In a recent Premier League football match against Tottenham Hotspur, Sir Alex Ferguson, manager of Manchester United, complained that his team had been short-changed by the amount of injury time awarded. It seems that Ferguson was particularly irked because of his team's apparent propensity to score late or last-minute goals. To add to the conspiracy, a Guardian report from September 2009 suggested that "Manchester United get more injury time when they need it". In particular, a review of the data from start of the 2006/7 season to September 2009 "discovered that, on average, there has been over a minute extra added by referees when United do not have the lead after 90 minutes, compared to when they are in front. In 48 games when United were ahead, the average amount of stoppage time was 191.35 seconds. In 12 matches when United were drawing or losing there was an average of 257.17sec."
Last-minute goals are good for business of course - a strong likelihood of a late goal will keep fans in the stadium, eyes glued to the live television feed, and the betting markets ticking over. Sport, as with any other form of entertainment, needs to find ways of building tension and retaining interest to the end of the show, and an uncertain outcome is one of the best ways of all. But assuming the game was a fair one, would it make sense for us to expect that Man U would have scored another goal had there been a minute or two more of extra time in their match against Spurs?
The notion of "data analytics" and "data science" are all the rage in the business community at the moment, based on the desire to start finding value or advantage in the huge amounts of transactional data collected and generated by computers every day. Data analytics in sport also has a growing number of fans, in part popularised through films such as Moneyball, based on the book of the same name by Michael Lewis that told the story of how player statistics could be used as a part of a winning scouting strategy in US baseball. So is there a "football analytics" community that may be able to help us answer our question?
Now I may not be much of a football fan, but tracking down datasets is something of a sport to me, so I thought I'd have a quick "over-lunch" look around to see what sort of soccer stats-related data releases might be available.

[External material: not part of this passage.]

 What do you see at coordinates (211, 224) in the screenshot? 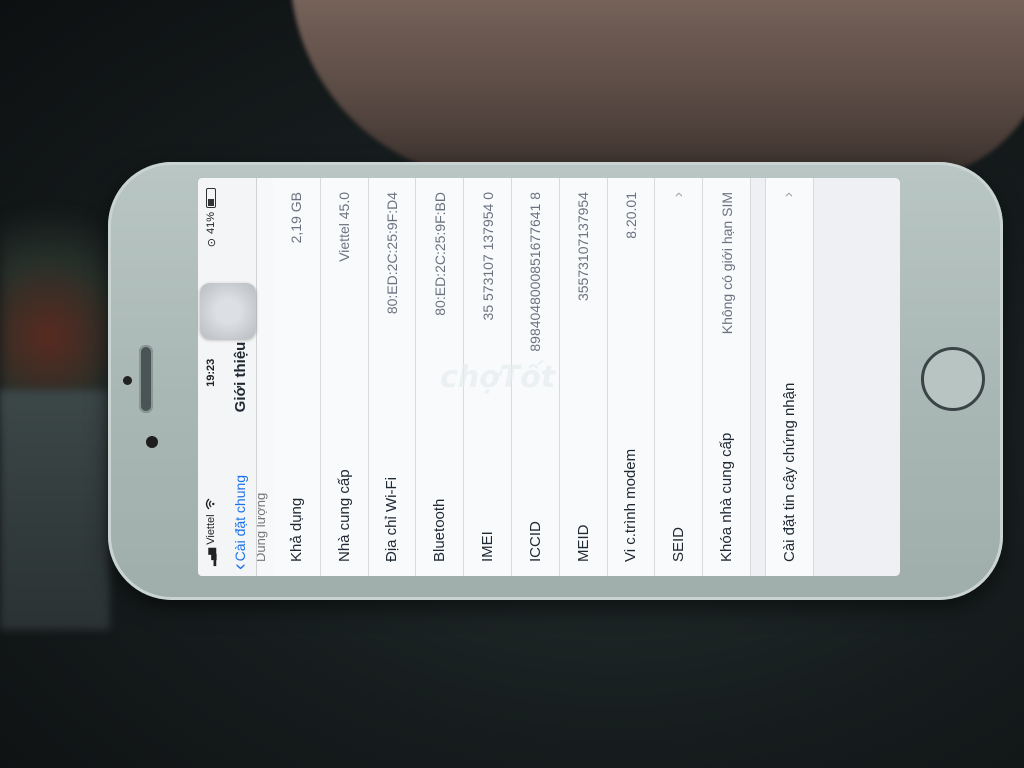
I see `battery-percent: 41%` at bounding box center [211, 224].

There was one caveat though - the data needs to be: 1) free (as in cost); and ideally 2) openly licensed (that is, not restricted by intellectual property rights such as copyright or database right, in its use).
The first thing I came across was a great initiative launched by Manchester City over the summer to release a wealth of match day data that could be used to visualise the action during a particular game - Manchester City data analytics. A commentary piece by data partners OptaPro provides a great background to the rationale behind the data release and some of the intellectual property law considerations associated with it. (Nothing is simple in IPR land, not even the publication of football fixture listings...!) The data is very detailed, the datasets very large, and it's probably all very interesting. But it's just a little too detailed, and currently only covers Man City games...
A post on the Arsenal website included a summary table of late goals in the Premier League from 2009, but no clues as to where I could get more of the same... However, a 'recent post' that was linked to at the bottom of the page (Fri, Nov 23, 2012 Gunners Gaming - Betting Preview) made me wonder about the betting sites. Do they have data maybe? (Bear in mind the caveat - it’s free and ideally openly licensed data I'm after.)
Searching for betting sites is not something I'd normally do, but in the name of research I ventured forth, through blinking banner ads and "free bet" offers that are probably way too good to be true... At one point, I thought I'd struck gold: the football-data.co.uk website has links to Premier League football data downloads, but... no data on late or last-minute goals, or the amount of extra time awarded. (If we just had goal times, we could work out whether they were late, last minute, and/or in extra-time...) The site did have data on half-time and full-time scores, as well as the number of corners, shots on or off target, fouls and yellow or red cards. But not the times when goals were scored.
With a minute to go before the end of my lunch break, another lucky strike: 11v11 "The Home of the Association of Football Statisticians". Could this be it? There's a link for /Premier League/, a link for /Manchester United/, a link for /Matches/, a link for each season, and each match by season... a match report, /with/ goal scorer and time... and a link for data files anywhere? Anywhere...? The clock ticks on, time's up. Close...but not quite there.